A basic heat pump system consists of an appliance that utilises electricity or some other power source to move cold air to warmer places or warm air to cooler places. In order to work properly, the heat pump system must contain a refrigerant, or chemical that can absorb and transport heat. In many heat pump systems, Freon is the main refrigerant used. Although it's best to have an HVAC professional refill Freon levels in a heat pump, you can pay attention to certain symptoms that may be signs that Freon levels should be checked.
A compressor that runs too often, or works longer every time that it becomes initiated by the heat pump system, is a clear symptom of low Freon levels. When Freon levels have dipped inside the evaporator coil, the compressor needs to work harder to achieve the same heating effect. Compare the compressor run times of your heat pump system versus a similar system in better condition, or compare against the running time of your compressor when the system was in better working order, if you happen to know those times.

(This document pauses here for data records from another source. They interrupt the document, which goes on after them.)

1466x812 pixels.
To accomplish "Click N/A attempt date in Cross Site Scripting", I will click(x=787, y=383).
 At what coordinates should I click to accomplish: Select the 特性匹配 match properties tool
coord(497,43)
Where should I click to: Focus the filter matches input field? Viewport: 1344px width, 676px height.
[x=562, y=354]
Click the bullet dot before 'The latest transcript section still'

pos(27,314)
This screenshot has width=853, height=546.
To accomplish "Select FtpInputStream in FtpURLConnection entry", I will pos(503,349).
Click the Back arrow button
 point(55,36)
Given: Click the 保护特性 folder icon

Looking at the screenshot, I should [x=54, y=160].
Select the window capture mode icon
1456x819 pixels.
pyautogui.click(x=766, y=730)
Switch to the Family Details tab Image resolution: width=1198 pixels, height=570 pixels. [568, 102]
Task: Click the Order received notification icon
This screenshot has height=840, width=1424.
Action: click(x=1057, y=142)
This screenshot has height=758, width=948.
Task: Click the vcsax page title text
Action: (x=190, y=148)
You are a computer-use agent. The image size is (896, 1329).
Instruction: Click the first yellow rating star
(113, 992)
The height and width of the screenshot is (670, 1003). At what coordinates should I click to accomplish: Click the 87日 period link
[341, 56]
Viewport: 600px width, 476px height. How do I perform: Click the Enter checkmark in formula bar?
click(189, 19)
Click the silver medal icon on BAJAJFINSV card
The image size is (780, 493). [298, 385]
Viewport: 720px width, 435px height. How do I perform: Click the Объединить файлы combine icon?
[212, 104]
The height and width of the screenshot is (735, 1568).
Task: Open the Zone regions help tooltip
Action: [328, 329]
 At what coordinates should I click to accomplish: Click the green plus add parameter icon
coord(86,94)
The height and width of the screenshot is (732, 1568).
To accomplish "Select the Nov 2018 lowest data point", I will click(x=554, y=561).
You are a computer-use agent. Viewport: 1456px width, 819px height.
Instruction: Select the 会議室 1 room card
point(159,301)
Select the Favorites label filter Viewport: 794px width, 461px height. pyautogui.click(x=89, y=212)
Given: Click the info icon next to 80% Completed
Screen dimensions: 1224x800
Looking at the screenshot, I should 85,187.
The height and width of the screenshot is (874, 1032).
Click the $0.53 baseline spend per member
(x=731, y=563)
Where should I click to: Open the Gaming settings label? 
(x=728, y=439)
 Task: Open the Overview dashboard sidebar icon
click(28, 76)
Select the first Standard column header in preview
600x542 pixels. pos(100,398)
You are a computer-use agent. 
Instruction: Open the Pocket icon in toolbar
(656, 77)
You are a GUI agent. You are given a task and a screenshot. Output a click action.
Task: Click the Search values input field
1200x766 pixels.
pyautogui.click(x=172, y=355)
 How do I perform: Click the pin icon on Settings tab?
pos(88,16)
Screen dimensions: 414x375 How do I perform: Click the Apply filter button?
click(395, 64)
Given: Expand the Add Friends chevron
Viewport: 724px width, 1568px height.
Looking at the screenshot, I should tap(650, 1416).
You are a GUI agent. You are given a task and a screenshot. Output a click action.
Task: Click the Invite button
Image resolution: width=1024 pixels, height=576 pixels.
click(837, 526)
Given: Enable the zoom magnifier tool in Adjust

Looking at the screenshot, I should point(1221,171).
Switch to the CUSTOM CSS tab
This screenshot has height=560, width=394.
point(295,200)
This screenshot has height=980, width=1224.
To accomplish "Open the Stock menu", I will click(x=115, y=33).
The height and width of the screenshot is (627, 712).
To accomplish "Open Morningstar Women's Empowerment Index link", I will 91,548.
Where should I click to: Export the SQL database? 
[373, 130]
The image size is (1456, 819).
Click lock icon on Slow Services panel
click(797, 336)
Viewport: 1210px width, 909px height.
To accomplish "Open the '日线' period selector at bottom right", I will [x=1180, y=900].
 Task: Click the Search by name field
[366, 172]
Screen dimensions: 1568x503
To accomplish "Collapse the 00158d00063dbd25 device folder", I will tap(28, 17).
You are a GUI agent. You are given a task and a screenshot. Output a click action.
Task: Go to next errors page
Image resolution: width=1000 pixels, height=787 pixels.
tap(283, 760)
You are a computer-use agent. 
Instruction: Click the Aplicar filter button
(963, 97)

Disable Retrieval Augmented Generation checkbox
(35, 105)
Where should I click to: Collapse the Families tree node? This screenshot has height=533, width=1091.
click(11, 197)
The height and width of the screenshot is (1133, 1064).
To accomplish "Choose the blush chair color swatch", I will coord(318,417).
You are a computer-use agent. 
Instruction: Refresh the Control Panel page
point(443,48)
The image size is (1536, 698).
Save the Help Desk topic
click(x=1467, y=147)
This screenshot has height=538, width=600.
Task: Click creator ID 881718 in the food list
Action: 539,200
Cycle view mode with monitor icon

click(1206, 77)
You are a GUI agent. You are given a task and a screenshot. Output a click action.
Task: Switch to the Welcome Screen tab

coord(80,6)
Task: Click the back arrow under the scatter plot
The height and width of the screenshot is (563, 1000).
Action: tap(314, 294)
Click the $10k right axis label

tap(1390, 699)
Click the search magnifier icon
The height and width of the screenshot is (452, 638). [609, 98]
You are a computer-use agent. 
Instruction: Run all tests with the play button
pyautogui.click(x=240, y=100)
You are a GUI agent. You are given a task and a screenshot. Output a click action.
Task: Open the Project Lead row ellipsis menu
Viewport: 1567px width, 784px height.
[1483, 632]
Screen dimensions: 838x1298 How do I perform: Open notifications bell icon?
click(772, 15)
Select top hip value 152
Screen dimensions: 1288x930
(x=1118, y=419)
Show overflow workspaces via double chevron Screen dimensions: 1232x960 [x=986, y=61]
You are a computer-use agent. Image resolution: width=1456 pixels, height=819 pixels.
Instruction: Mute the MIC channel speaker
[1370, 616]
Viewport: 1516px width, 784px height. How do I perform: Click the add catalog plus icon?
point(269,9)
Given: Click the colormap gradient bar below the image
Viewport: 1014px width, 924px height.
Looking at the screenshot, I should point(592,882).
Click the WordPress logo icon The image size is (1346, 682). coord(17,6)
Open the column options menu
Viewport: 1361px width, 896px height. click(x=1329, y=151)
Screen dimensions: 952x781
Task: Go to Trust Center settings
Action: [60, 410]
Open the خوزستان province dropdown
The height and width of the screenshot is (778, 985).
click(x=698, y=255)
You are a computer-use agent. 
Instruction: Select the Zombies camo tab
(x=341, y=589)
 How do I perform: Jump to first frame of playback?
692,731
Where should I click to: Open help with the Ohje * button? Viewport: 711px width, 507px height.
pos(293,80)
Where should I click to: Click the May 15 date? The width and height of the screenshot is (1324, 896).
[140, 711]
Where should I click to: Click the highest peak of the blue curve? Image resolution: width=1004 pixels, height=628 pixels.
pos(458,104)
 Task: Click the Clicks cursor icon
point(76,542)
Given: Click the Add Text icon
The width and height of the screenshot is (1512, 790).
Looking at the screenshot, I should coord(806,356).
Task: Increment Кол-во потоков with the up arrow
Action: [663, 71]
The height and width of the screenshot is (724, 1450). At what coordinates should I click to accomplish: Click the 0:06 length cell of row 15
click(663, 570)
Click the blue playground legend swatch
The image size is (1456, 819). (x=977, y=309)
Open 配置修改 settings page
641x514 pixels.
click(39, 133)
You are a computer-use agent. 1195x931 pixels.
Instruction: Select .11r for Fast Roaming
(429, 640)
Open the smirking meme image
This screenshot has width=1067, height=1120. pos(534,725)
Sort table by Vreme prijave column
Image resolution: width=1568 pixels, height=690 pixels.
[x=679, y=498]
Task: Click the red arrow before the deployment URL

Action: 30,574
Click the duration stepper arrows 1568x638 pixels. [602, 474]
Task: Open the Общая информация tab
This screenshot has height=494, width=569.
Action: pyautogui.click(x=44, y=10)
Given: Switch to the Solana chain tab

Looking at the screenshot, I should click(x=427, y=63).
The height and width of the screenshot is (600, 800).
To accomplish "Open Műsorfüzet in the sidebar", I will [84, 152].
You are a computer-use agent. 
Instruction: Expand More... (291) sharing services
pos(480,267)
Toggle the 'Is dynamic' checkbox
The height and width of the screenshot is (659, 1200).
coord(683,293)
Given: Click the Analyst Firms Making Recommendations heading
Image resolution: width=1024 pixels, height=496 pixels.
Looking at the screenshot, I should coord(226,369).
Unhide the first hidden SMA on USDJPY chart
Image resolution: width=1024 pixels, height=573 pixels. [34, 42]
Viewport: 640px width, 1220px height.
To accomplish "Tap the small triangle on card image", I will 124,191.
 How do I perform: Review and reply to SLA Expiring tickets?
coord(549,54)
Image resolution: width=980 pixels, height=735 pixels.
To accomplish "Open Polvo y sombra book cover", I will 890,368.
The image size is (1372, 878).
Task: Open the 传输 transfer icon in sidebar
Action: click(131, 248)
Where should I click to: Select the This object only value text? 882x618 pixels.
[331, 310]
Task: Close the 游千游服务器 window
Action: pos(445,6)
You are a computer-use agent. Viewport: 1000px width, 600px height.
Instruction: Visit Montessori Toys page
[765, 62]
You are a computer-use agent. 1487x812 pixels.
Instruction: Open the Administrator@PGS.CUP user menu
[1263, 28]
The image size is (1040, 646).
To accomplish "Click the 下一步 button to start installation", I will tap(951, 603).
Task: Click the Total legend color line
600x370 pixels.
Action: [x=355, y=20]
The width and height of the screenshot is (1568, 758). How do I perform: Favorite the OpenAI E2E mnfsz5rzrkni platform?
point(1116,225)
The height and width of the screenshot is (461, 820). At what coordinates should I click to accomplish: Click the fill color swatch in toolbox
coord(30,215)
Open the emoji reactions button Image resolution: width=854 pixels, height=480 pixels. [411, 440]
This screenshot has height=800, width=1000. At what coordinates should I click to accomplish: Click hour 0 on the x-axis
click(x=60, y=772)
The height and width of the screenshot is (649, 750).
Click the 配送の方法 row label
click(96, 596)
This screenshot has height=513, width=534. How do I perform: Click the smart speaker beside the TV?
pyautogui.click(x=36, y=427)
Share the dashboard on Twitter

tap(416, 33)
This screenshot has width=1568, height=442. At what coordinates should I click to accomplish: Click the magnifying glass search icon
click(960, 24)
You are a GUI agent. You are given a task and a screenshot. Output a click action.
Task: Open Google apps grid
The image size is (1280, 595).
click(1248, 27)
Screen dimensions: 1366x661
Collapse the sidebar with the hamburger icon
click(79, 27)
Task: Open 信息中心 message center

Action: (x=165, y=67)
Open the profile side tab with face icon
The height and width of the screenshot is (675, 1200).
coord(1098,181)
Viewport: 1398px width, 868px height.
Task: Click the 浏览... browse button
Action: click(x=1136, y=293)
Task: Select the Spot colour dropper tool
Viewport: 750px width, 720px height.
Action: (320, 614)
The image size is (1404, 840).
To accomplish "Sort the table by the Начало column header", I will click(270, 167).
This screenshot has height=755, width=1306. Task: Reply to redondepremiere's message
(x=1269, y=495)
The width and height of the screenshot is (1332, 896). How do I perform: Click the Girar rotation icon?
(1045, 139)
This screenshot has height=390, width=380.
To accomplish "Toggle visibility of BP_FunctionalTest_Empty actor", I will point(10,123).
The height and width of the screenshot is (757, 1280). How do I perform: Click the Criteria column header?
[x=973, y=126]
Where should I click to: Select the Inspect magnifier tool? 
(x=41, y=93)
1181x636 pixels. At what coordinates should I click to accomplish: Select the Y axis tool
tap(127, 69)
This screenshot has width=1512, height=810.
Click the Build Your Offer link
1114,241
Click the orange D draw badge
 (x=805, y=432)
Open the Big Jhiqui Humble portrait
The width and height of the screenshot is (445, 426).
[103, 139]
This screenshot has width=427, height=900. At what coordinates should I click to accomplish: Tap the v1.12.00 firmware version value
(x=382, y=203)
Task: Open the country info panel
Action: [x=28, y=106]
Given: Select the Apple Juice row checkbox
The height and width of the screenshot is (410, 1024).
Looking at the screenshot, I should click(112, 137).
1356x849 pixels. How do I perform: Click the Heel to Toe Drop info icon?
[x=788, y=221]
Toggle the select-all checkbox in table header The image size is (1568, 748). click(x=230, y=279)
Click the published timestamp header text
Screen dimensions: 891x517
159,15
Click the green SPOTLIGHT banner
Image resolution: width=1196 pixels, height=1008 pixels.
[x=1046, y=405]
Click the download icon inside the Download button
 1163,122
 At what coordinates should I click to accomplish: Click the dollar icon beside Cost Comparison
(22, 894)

Low Freon in a heat pump system will reduce the ability of the heat pump to regulate the temperature of the evaporator coil. As a result, condensation from the heat pump can form on the evaporator coil and will freeze over in lower temperatures. Check the owner's manual of your heat pump in order to learn the location of the evaporator coil as well as any procedures related to inspecting the evaporator coil.
High Utility Bills
Although not directly related to low Freon levels, increased costs on your utility bills may indicate a problem with your heat pump system. Low Freon will cause the compressor and the entire heat pump system to work harder, increasing energy use and either your gas or electricity costs.
Many of the symptoms associated with low Freon levels, including lower compressor efficiency or a frozen evaporator coil, will contribute to improper heating from your heat pump. Check the thermostat found on your heat pump system and compare that to the actual temperature of the area being conditioned by the heat pump. Low Freon levels can contribute to slower than normal heating or temperature levels that never reach the desired output found on the thermostat.